La massa è invece divenuta il destinatario e l’appellativo di ogni forma “progredita” di attività umana: cultura di massa, arte di massa, educazione di massa e così via. Volontà di presunta giustizia e libertà che celava però il suo tragico inganno. L’arte è per sua intrinseca natura aristocratica, perché ha lo scopo di elevare e armonizzare la persona, affratellandola con le energie sottili che salgono e scendono lungo la scala che unisce cielo e terra. E quanto è difficile salire sui gradini di quella scala, quanta resistenza e a quale lotta ci chiamano. Aristocrazia è affrancamento dai falsi valori mercantili, dove tutto è soppesato in funzione di facili e visibili risultati, materiali, intellettuali e persino spirituali! È ripristino del principio di Qualità che dimora in altre lande, assai distanti rispetto al regno della Quantità sotto il quale viviamo soggiogati: nel regno della massa, appunto, dove si perde la propria individualità e personalità profonda. Per una rinnovata aristocrazia interiore, non diversamente dall’arte, ha da operare l’educazione.
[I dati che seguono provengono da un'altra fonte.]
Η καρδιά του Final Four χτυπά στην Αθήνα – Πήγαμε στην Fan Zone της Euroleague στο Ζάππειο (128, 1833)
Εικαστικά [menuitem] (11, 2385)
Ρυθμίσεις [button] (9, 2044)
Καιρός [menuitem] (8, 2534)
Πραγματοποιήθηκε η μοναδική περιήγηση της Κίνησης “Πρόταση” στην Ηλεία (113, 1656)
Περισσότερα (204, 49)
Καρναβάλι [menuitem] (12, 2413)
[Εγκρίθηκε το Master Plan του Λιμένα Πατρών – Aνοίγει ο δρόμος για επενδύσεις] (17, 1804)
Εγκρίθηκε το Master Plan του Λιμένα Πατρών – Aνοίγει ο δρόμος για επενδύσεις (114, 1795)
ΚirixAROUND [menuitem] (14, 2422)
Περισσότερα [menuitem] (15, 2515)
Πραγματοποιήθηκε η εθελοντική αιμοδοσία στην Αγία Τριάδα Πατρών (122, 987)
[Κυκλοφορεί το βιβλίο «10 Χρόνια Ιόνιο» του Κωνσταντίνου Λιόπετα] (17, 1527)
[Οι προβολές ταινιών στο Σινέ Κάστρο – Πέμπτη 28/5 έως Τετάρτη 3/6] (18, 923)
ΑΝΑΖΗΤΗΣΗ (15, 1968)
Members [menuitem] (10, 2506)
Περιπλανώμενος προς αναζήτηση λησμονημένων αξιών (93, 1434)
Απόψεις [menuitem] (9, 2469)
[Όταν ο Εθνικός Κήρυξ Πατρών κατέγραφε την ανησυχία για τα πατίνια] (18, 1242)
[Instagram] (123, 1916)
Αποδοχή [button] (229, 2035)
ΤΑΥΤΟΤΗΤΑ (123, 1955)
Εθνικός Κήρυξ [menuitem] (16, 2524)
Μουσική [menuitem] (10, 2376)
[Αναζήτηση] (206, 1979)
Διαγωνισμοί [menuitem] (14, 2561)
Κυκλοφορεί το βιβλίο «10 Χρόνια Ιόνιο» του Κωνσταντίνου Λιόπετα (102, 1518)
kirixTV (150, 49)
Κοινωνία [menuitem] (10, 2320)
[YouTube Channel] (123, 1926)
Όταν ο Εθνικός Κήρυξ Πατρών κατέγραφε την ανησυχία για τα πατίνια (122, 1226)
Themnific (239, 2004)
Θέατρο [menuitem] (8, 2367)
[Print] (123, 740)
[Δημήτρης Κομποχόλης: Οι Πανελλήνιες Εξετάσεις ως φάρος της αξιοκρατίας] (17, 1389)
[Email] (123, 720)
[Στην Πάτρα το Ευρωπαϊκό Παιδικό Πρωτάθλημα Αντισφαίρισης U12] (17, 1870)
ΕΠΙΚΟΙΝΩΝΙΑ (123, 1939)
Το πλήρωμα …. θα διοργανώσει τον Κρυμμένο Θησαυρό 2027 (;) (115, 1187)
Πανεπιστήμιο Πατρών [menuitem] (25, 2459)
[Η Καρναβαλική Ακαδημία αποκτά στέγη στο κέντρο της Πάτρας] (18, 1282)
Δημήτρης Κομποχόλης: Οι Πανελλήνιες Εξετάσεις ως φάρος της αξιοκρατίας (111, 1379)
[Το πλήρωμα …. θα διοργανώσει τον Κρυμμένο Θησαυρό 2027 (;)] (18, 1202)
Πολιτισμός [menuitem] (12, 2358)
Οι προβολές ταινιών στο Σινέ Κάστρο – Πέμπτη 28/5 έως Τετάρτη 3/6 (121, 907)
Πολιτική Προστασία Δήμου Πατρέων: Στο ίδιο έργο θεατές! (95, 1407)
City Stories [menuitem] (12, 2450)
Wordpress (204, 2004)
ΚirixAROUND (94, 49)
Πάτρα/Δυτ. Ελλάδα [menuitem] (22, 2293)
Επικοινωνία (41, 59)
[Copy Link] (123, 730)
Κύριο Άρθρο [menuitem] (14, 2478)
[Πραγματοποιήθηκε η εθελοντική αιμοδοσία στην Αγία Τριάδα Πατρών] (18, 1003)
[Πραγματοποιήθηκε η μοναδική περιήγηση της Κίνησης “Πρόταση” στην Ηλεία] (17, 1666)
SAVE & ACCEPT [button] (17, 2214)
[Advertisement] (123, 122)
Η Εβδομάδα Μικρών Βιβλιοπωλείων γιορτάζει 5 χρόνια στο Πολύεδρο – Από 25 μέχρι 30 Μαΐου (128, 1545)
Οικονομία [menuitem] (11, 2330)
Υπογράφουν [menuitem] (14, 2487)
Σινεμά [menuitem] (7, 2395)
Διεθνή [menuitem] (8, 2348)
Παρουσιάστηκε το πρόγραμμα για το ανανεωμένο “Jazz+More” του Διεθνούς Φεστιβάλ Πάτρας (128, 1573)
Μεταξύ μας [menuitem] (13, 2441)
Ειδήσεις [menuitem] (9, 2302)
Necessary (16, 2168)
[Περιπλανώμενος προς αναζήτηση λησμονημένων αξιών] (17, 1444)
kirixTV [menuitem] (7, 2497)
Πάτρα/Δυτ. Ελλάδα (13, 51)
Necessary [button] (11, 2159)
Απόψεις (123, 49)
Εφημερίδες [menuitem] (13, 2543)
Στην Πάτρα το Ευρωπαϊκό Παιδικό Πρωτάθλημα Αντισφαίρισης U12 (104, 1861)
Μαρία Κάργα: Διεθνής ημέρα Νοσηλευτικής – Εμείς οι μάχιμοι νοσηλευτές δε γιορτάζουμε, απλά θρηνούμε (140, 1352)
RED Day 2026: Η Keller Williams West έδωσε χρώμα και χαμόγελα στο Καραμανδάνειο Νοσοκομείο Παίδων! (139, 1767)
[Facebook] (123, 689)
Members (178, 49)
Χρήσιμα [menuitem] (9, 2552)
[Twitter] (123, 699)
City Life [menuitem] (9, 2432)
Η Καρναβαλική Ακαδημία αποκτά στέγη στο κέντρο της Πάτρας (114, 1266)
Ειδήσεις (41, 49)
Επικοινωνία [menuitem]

Ma or che appena si è schiuso il tempo della fine, ove ogni vecchia legge e paradigma si consumano all’istante, dobbiamo per prima cosa riconoscere il puzzo di morte che ci soffocava, e invocare il ritorno alla Vita. Nulla infatti concedeva le condizioni per una reale esperienza interiore, le basi per un percorso di armoniosa crescita. Solo un enorme vuoto. L’ombra dell’arte sembrava vagare lontano dagli occhi dei più, indisturbata e sola. E così la vera educazione. Chi non se n’è avveduto, e ancor persiste, si mette inconsapevolmente dalla parte dell’Avversario. Le crociate dei moralisti non sono tanto diverse da quelle dei cantori del progresso.
L’arte può ridare fiato ai polmoni stanchi e riempire di vivacità lo sguardo. Purché essa riscopra il suo nobile fine, e la sua funzione eminentemente escatologica: prefigurare la visione di unità che riporta l’uomo ad abbracciare il cosmo e Dio. L’arte è fuoco che dai ceppi piantati nell’umida terra sale alle volte del cielo. Non è accomodante, non chiede il permesso davanti alle nostre “belle” sicurezze. Domanda solo un’anima umile e pronta ad essere fecondata. Occorre essere puri di cuore, per attingere alla Bellezza e vederne i tesori nascosti. Così deve risorgere l’educazione, dalle sabbie di morte in cui da lunghi decenni – o forse secoli – era sprofondata. Non un rifugio per sciatti funzionari capaci solo di formare altri funzionari, per addestrare giovani al rispettoso ossequio verso una società in putrefazione. Ma un’arena di uomini disposti ad ogni sacrificio per formare altri al “mestiere di uomo”. Chi non è stato bruciato dal sacro fuoco dell’arte che incide la carne e i visceri, non ha titolo per educare e nemmeno per parlar di educazione. Ora servono soltanto uomini, degli ominicchi non sappiamo più che farcene.